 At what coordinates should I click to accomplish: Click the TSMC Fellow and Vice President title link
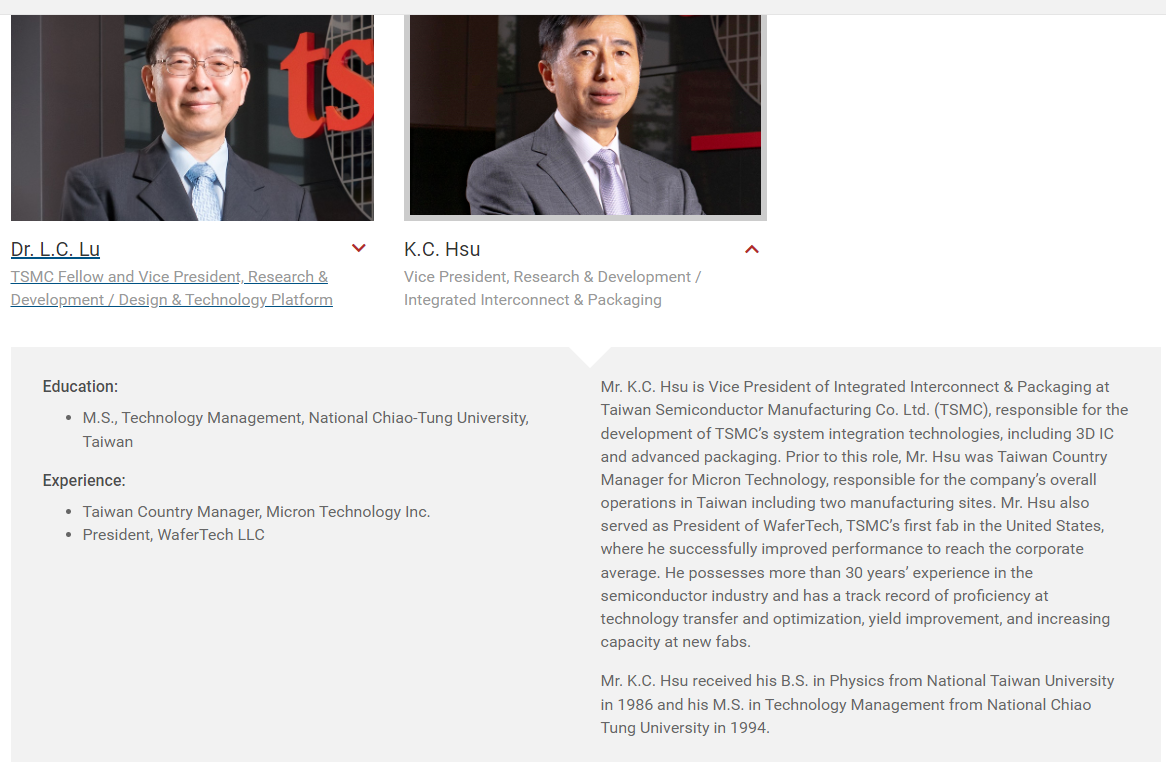pyautogui.click(x=171, y=288)
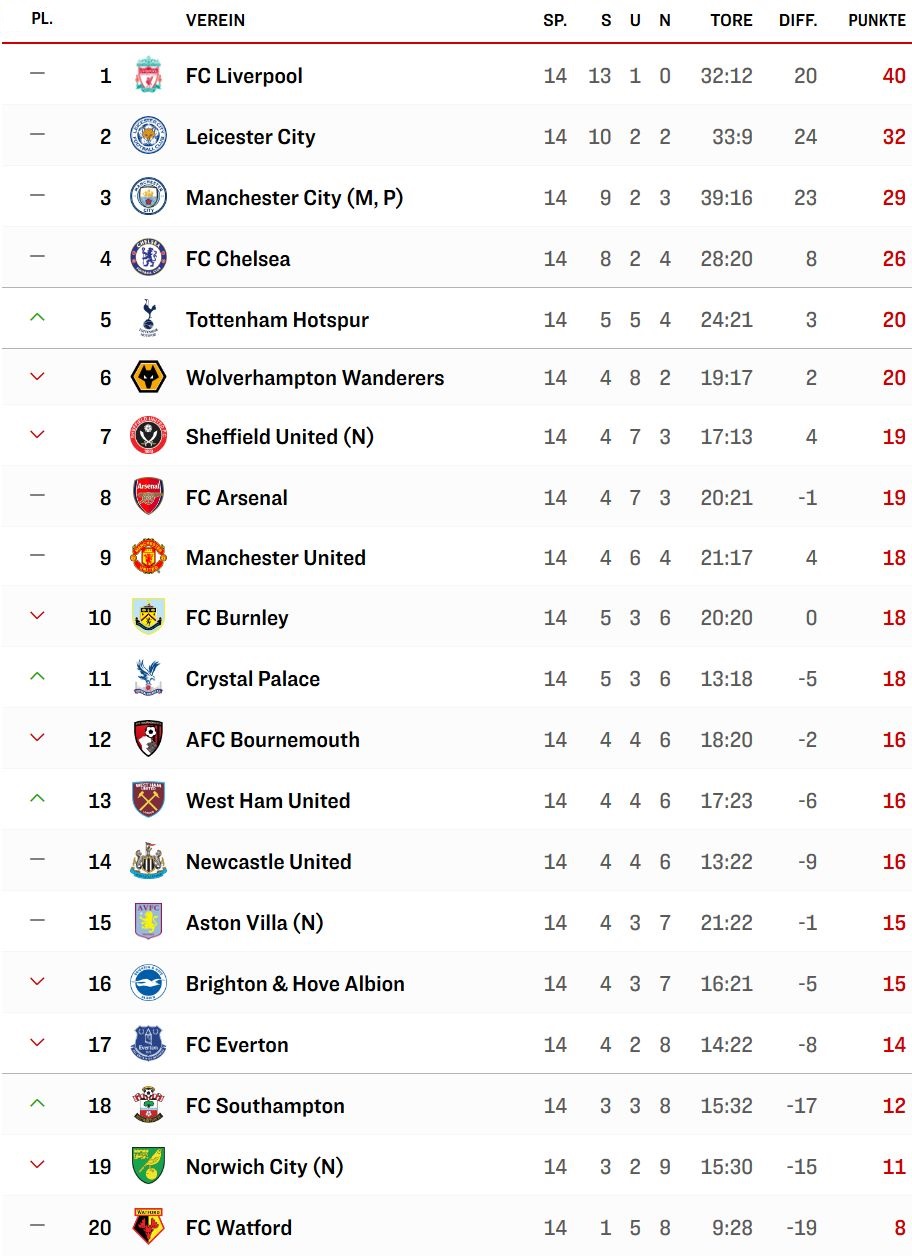This screenshot has width=912, height=1256.
Task: Open the FC Chelsea team page
Action: click(238, 259)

◆ **Directions**:
Please transcribe every entry above exactly, leaving out any pictures.

◆ **Answer section**:
 At what coordinates should I click to accomplish: Click the TSMC Fellow and Vice President title link
pyautogui.click(x=171, y=288)
This screenshot has width=912, height=1256.
Task: Open the FC Chelsea team page
Action: click(238, 259)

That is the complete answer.